== WORK TO BE COMPLETED ==
Copy the entries exactly, leaving out nothing.
┌────────
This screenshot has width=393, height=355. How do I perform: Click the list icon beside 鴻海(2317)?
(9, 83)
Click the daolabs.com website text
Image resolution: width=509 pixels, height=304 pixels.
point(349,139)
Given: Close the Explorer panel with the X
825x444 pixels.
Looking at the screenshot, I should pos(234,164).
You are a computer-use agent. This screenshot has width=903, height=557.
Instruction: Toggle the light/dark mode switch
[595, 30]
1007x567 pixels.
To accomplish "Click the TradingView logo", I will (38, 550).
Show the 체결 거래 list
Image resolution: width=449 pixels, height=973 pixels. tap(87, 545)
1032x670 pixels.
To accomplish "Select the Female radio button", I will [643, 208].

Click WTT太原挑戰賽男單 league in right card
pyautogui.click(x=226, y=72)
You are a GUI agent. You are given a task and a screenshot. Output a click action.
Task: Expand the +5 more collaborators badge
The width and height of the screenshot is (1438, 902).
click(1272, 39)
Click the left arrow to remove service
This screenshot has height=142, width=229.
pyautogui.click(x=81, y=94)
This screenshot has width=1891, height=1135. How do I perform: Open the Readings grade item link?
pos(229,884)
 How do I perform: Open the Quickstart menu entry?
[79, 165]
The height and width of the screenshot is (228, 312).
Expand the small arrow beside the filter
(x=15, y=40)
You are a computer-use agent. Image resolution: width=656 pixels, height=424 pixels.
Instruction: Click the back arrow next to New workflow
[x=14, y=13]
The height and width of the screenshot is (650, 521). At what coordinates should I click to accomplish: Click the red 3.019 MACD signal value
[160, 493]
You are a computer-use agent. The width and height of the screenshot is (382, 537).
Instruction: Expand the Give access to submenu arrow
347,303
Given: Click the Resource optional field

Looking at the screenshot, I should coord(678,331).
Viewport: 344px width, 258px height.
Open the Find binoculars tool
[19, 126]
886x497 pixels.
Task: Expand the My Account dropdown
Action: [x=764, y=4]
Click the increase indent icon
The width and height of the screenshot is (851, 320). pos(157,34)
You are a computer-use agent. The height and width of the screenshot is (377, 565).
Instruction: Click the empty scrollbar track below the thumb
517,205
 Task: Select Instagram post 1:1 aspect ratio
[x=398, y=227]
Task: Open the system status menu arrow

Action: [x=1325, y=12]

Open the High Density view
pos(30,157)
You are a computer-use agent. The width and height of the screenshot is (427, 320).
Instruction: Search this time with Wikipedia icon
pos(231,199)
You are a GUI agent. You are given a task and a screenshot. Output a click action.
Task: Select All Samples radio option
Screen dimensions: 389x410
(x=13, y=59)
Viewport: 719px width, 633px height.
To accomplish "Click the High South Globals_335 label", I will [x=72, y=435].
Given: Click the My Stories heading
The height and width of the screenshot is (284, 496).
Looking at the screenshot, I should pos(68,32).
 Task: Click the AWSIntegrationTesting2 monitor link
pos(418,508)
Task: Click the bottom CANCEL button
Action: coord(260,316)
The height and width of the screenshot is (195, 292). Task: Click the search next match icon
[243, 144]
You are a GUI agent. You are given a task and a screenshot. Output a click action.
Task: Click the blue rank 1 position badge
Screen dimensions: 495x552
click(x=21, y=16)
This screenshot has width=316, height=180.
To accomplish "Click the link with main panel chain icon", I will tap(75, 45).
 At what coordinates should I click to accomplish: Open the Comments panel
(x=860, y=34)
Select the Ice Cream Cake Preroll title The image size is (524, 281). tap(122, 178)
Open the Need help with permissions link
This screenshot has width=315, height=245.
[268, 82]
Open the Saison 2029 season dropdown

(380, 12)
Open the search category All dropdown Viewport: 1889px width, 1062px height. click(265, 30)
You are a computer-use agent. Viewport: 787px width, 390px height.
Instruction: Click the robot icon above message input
└────────
== EXERCISE RESULT ==
This screenshot has width=393, height=355. How do I perform: Click the list icon beside 鴻海(2317)?
(9, 83)
Click the daolabs.com website text
Image resolution: width=509 pixels, height=304 pixels.
point(349,139)
Given: Close the Explorer panel with the X
825x444 pixels.
Looking at the screenshot, I should pos(234,164).
You are a computer-use agent. This screenshot has width=903, height=557.
Instruction: Toggle the light/dark mode switch
[595, 30]
1007x567 pixels.
To accomplish "Click the TradingView logo", I will (38, 550).
Show the 체결 거래 list
Image resolution: width=449 pixels, height=973 pixels. tap(87, 545)
1032x670 pixels.
To accomplish "Select the Female radio button", I will [643, 208].

Click WTT太原挑戰賽男單 league in right card
pyautogui.click(x=226, y=72)
You are a GUI agent. You are given a task and a screenshot. Output a click action.
Task: Expand the +5 more collaborators badge
The width and height of the screenshot is (1438, 902).
click(1272, 39)
Click the left arrow to remove service
This screenshot has height=142, width=229.
pyautogui.click(x=81, y=94)
This screenshot has width=1891, height=1135. How do I perform: Open the Readings grade item link?
pos(229,884)
 How do I perform: Open the Quickstart menu entry?
[79, 165]
The height and width of the screenshot is (228, 312).
Expand the small arrow beside the filter
(x=15, y=40)
You are a computer-use agent. Image resolution: width=656 pixels, height=424 pixels.
Instruction: Click the back arrow next to New workflow
[x=14, y=13]
The height and width of the screenshot is (650, 521). At what coordinates should I click to accomplish: Click the red 3.019 MACD signal value
[160, 493]
You are a computer-use agent. The width and height of the screenshot is (382, 537).
Instruction: Expand the Give access to submenu arrow
347,303
Given: Click the Resource optional field

Looking at the screenshot, I should coord(678,331).
Viewport: 344px width, 258px height.
Open the Find binoculars tool
[19, 126]
886x497 pixels.
Task: Expand the My Account dropdown
Action: [x=764, y=4]
Click the increase indent icon
The width and height of the screenshot is (851, 320). pos(157,34)
You are a computer-use agent. The height and width of the screenshot is (377, 565).
Instruction: Click the empty scrollbar track below the thumb
517,205
 Task: Select Instagram post 1:1 aspect ratio
[x=398, y=227]
Task: Open the system status menu arrow

Action: [x=1325, y=12]

Open the High Density view
pos(30,157)
You are a computer-use agent. The width and height of the screenshot is (427, 320).
Instruction: Search this time with Wikipedia icon
pos(231,199)
You are a GUI agent. You are given a task and a screenshot. Output a click action.
Task: Select All Samples radio option
Screen dimensions: 389x410
(x=13, y=59)
Viewport: 719px width, 633px height.
To accomplish "Click the High South Globals_335 label", I will [x=72, y=435].
Given: Click the My Stories heading
The height and width of the screenshot is (284, 496).
Looking at the screenshot, I should pos(68,32).
 Task: Click the AWSIntegrationTesting2 monitor link
pos(418,508)
Task: Click the bottom CANCEL button
Action: coord(260,316)
The height and width of the screenshot is (195, 292). Task: Click the search next match icon
[243, 144]
You are a GUI agent. You are given a task and a screenshot. Output a click action.
Task: Click the blue rank 1 position badge
Screen dimensions: 495x552
click(x=21, y=16)
This screenshot has width=316, height=180.
To accomplish "Click the link with main panel chain icon", I will tap(75, 45).
 At what coordinates should I click to accomplish: Open the Comments panel
(x=860, y=34)
Select the Ice Cream Cake Preroll title The image size is (524, 281). tap(122, 178)
Open the Need help with permissions link
This screenshot has width=315, height=245.
[268, 82]
Open the Saison 2029 season dropdown

(380, 12)
Open the search category All dropdown Viewport: 1889px width, 1062px height. click(265, 30)
You are a computer-use agent. Viewport: 787px width, 390px height.
Instruction: Click the robot icon above message input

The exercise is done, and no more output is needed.